__WHAT IS BEING ASKED__
From the line containing "Viewport: 1442px width, 840px" through the last line of the entries below, print each line exactly. Pictures stay out.

__Items from a dataset__
· · · · ·

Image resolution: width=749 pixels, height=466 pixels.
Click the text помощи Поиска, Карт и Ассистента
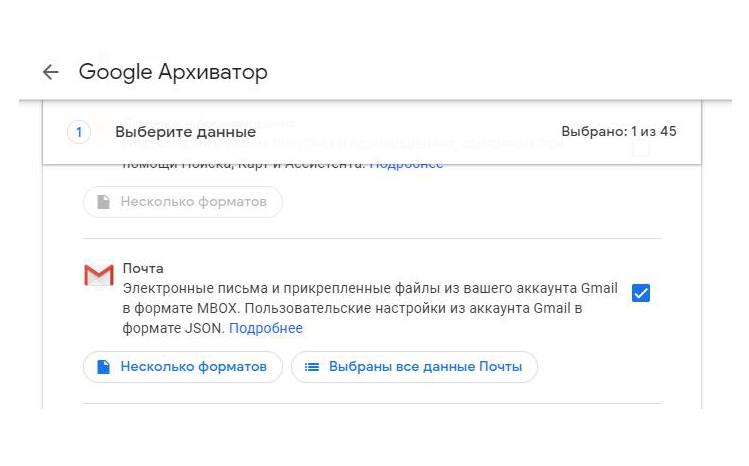244,164
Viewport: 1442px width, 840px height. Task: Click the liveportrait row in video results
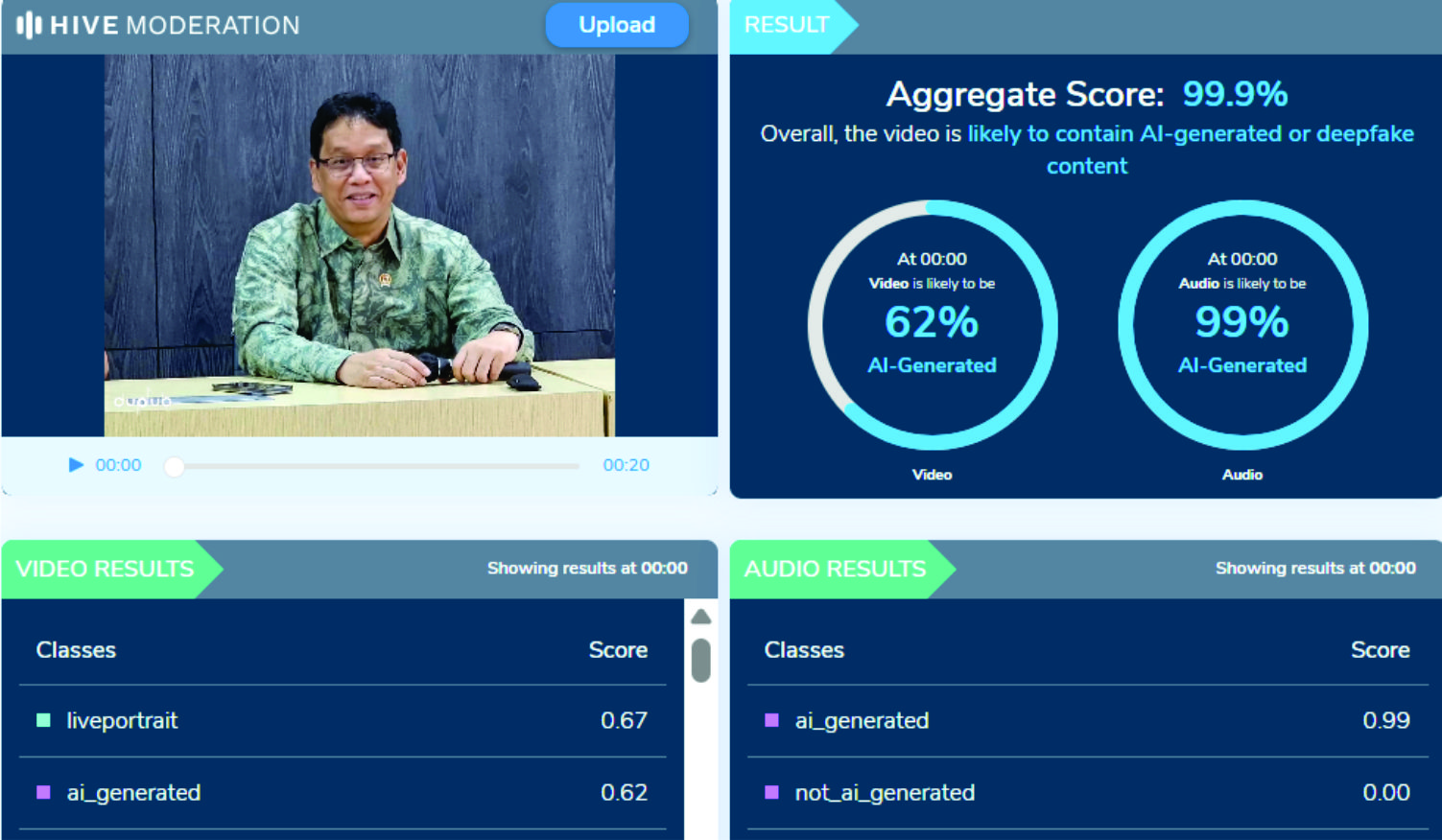(342, 720)
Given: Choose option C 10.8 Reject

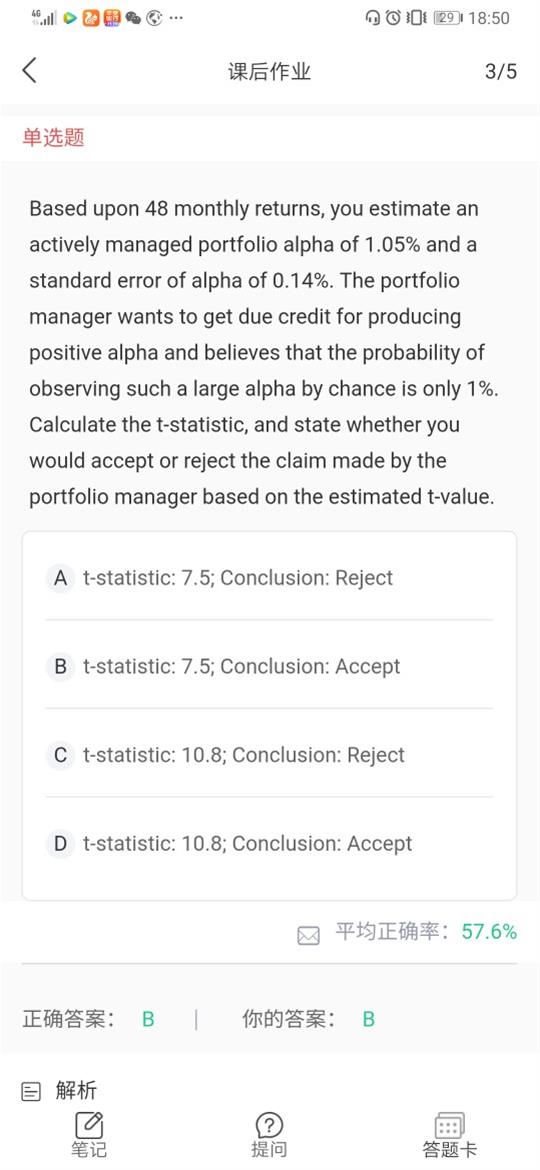Looking at the screenshot, I should coord(269,754).
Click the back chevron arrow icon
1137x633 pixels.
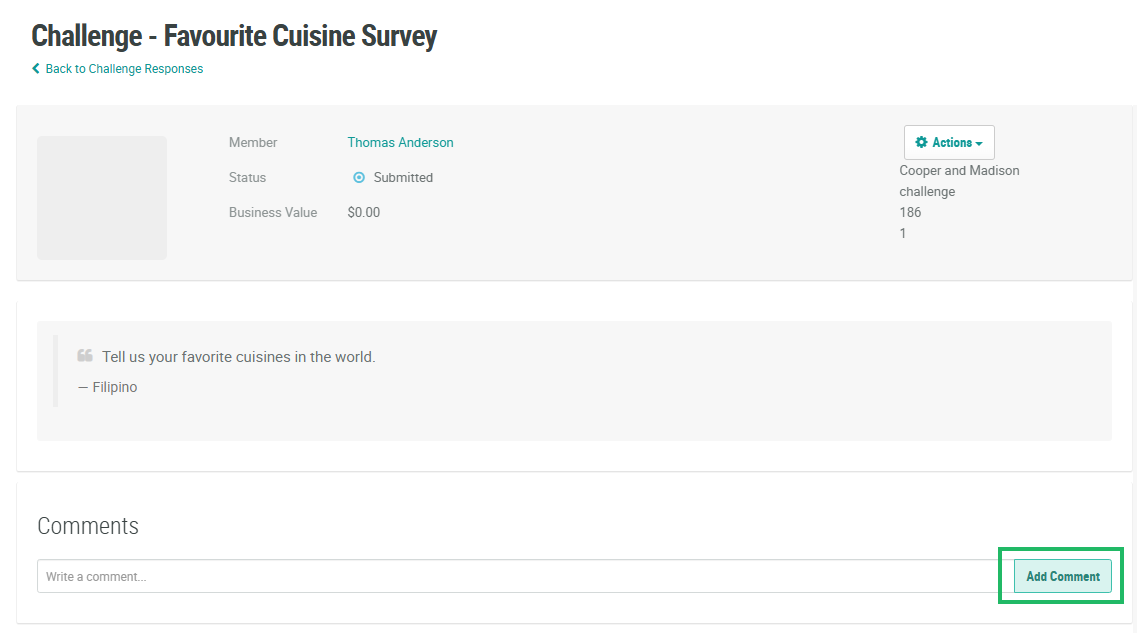[x=36, y=69]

· · · · ·

__SOLUTION TO THE PROBLEM__
Viewport: 1442px width, 840px height. Task: Click the liveportrait row in video results
(342, 720)
Given: Choose option C 10.8 Reject

Looking at the screenshot, I should coord(269,754).
Click the back chevron arrow icon
1137x633 pixels.
[x=36, y=69]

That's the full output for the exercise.